Google executives acknowledged that the massive data centers powering ChatGPT and other AI tools may be built using forced labor and child workers. The admission came during a panel discussion about the human rights crisis hiding behind AI’s rapid expansion.
Every time you use an AI chatbot, enormous data centers the size of small cities spring into action. These buildings need millions of tons of concrete, steel, and rare metals sourced from dozens of countries. The problem? Nobody knows if the workers mining and processing these materials are free or enslaved.
The Dark Side of AI’s Building Boom
The AI industry tracks its carbon footprint carefully but has made almost no effort to track whether its buildings were constructed with slave labor. This gap has become urgent as companies race to build new data centers. The U.S. alone has 5,000 data centers, and the industry plans to double its capacity by 2030.
At Grace Farms’ Design for Freedom summit, tech executives joined construction leaders to confront an uncomfortable truth.

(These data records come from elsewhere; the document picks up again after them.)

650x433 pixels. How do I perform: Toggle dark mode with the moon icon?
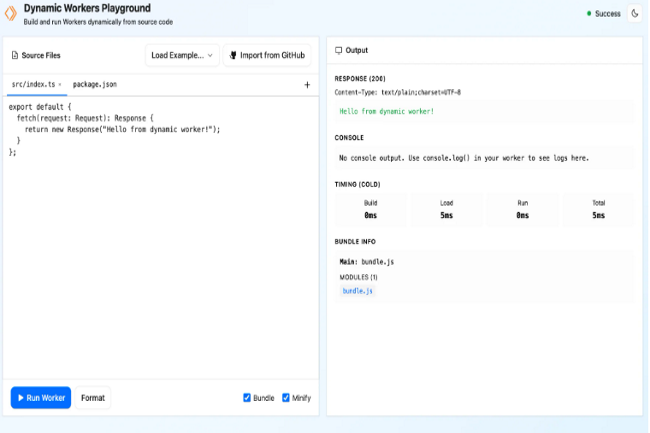coord(635,14)
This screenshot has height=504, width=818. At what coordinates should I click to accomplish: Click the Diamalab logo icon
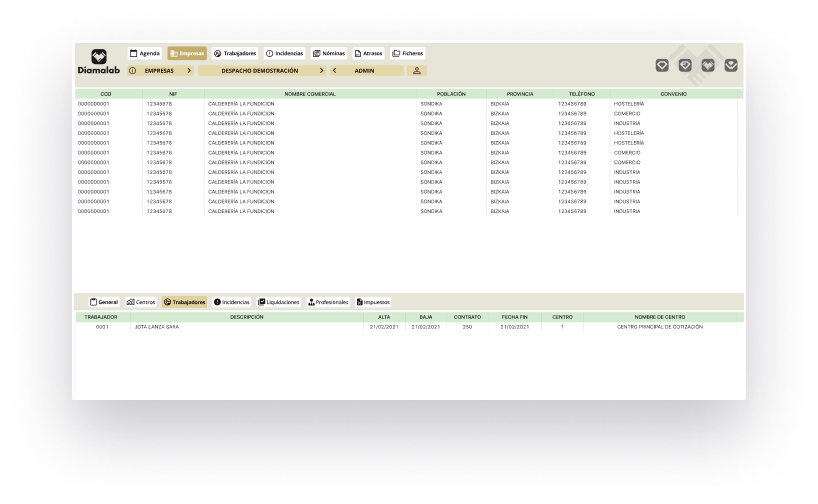tap(98, 57)
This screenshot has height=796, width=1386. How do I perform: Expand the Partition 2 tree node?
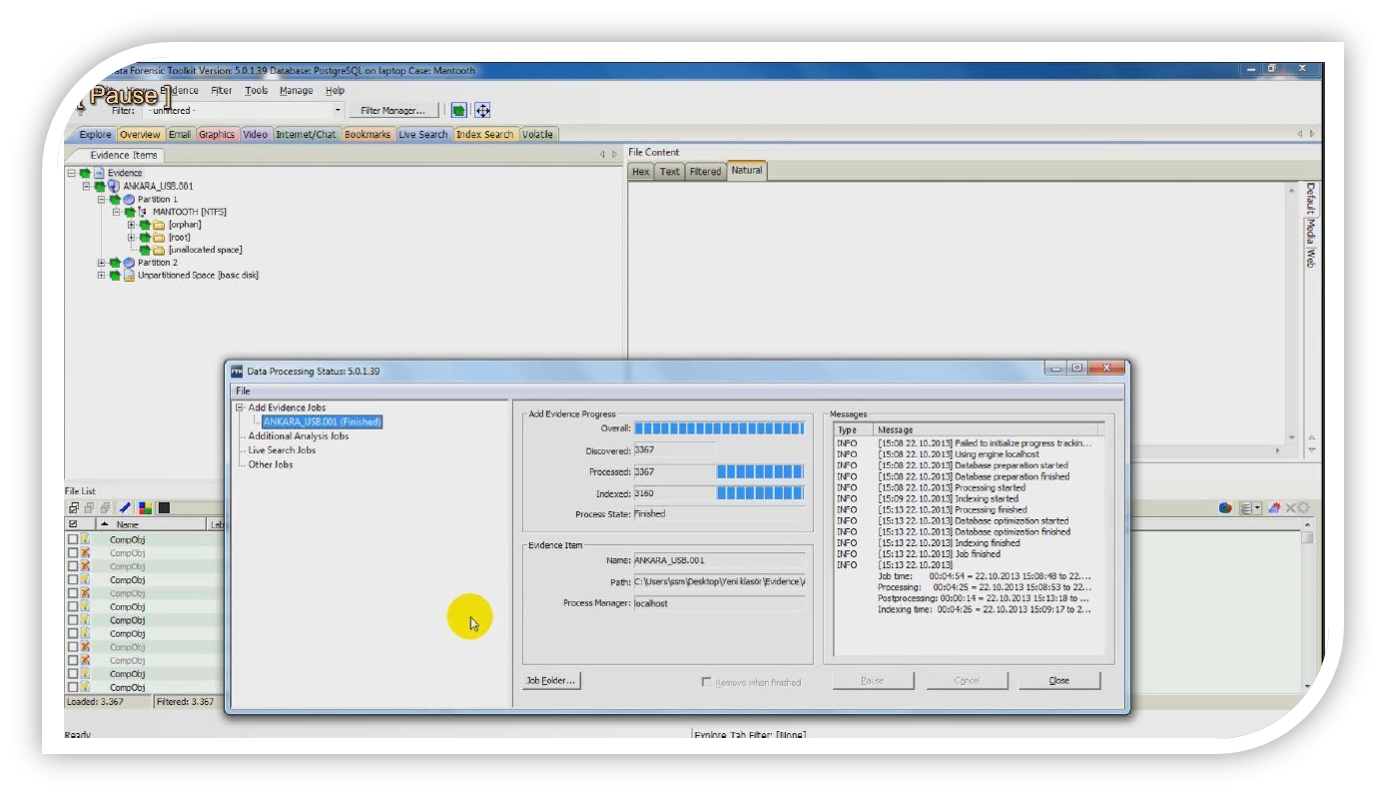(101, 263)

While the industry celebrates AI breakthroughs, workers at the far end of supply chains often face dangerous conditions in mines and processing facilities with little oversight.
Sharon Prince, who leads the initiative to eliminate forced labor from construction, says the data center boom represents one of the most urgent human rights challenges in tech today.
What Happens Next
Major tech companies are under pressure to audit their supply chains and ensure ethical sourcing. With 100 gigawatts of new data center capacity planned by 2030, the window to address these human rights issues is closing fast.